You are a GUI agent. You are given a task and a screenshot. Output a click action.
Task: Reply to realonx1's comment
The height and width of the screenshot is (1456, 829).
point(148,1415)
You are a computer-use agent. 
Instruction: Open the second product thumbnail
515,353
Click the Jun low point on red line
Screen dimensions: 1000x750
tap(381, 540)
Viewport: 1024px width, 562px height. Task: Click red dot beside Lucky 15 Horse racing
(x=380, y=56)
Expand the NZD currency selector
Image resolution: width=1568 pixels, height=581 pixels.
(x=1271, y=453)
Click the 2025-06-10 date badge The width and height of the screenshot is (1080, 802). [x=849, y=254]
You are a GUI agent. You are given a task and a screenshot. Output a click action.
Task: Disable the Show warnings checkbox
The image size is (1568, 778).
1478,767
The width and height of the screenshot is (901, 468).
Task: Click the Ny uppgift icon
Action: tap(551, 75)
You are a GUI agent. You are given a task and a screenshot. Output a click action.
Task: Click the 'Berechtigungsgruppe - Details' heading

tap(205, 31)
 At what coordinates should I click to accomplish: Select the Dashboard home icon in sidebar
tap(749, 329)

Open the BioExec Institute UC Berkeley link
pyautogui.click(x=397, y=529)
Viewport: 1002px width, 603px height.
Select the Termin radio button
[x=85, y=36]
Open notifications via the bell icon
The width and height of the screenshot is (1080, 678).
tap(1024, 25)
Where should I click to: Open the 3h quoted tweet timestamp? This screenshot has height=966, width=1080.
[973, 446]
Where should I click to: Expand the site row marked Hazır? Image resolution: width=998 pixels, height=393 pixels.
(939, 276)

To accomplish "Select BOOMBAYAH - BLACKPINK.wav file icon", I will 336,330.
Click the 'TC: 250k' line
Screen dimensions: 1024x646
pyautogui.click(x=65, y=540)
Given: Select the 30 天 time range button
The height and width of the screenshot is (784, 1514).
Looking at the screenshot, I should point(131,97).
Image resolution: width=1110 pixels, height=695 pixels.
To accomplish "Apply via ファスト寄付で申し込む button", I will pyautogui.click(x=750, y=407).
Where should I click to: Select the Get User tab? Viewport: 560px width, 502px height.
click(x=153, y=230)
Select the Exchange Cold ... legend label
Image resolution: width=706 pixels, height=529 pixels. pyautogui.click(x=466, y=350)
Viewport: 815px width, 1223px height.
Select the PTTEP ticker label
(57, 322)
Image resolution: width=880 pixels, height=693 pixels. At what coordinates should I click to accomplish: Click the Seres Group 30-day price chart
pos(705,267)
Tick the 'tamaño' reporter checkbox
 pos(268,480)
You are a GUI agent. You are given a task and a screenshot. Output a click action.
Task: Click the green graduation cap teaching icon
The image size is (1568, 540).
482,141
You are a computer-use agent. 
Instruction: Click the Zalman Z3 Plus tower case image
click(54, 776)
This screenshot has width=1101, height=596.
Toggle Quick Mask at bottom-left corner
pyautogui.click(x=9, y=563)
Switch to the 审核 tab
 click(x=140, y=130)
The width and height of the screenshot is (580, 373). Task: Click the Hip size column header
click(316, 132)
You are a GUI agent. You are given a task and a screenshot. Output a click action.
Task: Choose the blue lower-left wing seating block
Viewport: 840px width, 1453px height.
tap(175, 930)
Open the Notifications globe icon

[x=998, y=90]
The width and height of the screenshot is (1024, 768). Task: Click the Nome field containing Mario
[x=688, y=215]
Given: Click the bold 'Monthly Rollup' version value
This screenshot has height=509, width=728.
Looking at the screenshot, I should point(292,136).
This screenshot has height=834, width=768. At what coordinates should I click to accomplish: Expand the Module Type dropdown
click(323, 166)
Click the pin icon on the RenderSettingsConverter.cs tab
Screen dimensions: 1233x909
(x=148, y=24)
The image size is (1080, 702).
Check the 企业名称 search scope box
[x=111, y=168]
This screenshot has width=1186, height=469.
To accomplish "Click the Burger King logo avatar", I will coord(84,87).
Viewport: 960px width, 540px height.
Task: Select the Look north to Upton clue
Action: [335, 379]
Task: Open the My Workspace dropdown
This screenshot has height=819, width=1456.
——
■ **Work task**: Every line of the material above should be transcribed as it stands.

■ **Answer for the task**:
You are a GUI agent. You are given a task and a screenshot. Output a click action.
Task: Reply to realonx1's comment
The height and width of the screenshot is (1456, 829).
point(148,1415)
You are a computer-use agent. 
Instruction: Open the second product thumbnail
515,353
Click the Jun low point on red line
Screen dimensions: 1000x750
tap(381, 540)
Viewport: 1024px width, 562px height. Task: Click red dot beside Lucky 15 Horse racing
(x=380, y=56)
Expand the NZD currency selector
Image resolution: width=1568 pixels, height=581 pixels.
(x=1271, y=453)
Click the 2025-06-10 date badge The width and height of the screenshot is (1080, 802). [x=849, y=254]
You are a GUI agent. You are given a task and a screenshot. Output a click action.
Task: Disable the Show warnings checkbox
The image size is (1568, 778).
1478,767
The width and height of the screenshot is (901, 468).
Task: Click the Ny uppgift icon
Action: tap(551, 75)
You are a GUI agent. You are given a task and a screenshot. Output a click action.
Task: Click the 'Berechtigungsgruppe - Details' heading

tap(205, 31)
 At what coordinates should I click to accomplish: Select the Dashboard home icon in sidebar
tap(749, 329)

Open the BioExec Institute UC Berkeley link
pyautogui.click(x=397, y=529)
Viewport: 1002px width, 603px height.
Select the Termin radio button
[x=85, y=36]
Open notifications via the bell icon
The width and height of the screenshot is (1080, 678).
tap(1024, 25)
Where should I click to: Open the 3h quoted tweet timestamp? This screenshot has height=966, width=1080.
[973, 446]
Where should I click to: Expand the site row marked Hazır? Image resolution: width=998 pixels, height=393 pixels.
(939, 276)

To accomplish "Select BOOMBAYAH - BLACKPINK.wav file icon", I will 336,330.
Click the 'TC: 250k' line
Screen dimensions: 1024x646
pyautogui.click(x=65, y=540)
Given: Select the 30 天 time range button
The height and width of the screenshot is (784, 1514).
Looking at the screenshot, I should point(131,97).
Image resolution: width=1110 pixels, height=695 pixels.
To accomplish "Apply via ファスト寄付で申し込む button", I will pyautogui.click(x=750, y=407).
Where should I click to: Select the Get User tab? Viewport: 560px width, 502px height.
click(x=153, y=230)
Select the Exchange Cold ... legend label
Image resolution: width=706 pixels, height=529 pixels. pyautogui.click(x=466, y=350)
Viewport: 815px width, 1223px height.
Select the PTTEP ticker label
(57, 322)
Image resolution: width=880 pixels, height=693 pixels. At what coordinates should I click to accomplish: Click the Seres Group 30-day price chart
pos(705,267)
Tick the 'tamaño' reporter checkbox
 pos(268,480)
You are a GUI agent. You are given a task and a screenshot. Output a click action.
Task: Click the green graduation cap teaching icon
The image size is (1568, 540).
482,141
You are a computer-use agent. 
Instruction: Click the Zalman Z3 Plus tower case image
click(54, 776)
This screenshot has width=1101, height=596.
Toggle Quick Mask at bottom-left corner
pyautogui.click(x=9, y=563)
Switch to the 审核 tab
 click(x=140, y=130)
The width and height of the screenshot is (580, 373). Task: Click the Hip size column header
click(316, 132)
You are a GUI agent. You are given a task and a screenshot. Output a click action.
Task: Choose the blue lower-left wing seating block
Viewport: 840px width, 1453px height.
tap(175, 930)
Open the Notifications globe icon

[x=998, y=90]
The width and height of the screenshot is (1024, 768). Task: Click the Nome field containing Mario
[x=688, y=215]
Given: Click the bold 'Monthly Rollup' version value
This screenshot has height=509, width=728.
Looking at the screenshot, I should point(292,136).
This screenshot has height=834, width=768. At what coordinates should I click to accomplish: Expand the Module Type dropdown
click(323, 166)
Click the pin icon on the RenderSettingsConverter.cs tab
Screen dimensions: 1233x909
(x=148, y=24)
The image size is (1080, 702).
Check the 企业名称 search scope box
[x=111, y=168]
This screenshot has width=1186, height=469.
To accomplish "Click the Burger King logo avatar", I will coord(84,87).
Viewport: 960px width, 540px height.
Task: Select the Look north to Upton clue
Action: [335, 379]
Task: Open the My Workspace dropdown
This screenshot has height=819, width=1456.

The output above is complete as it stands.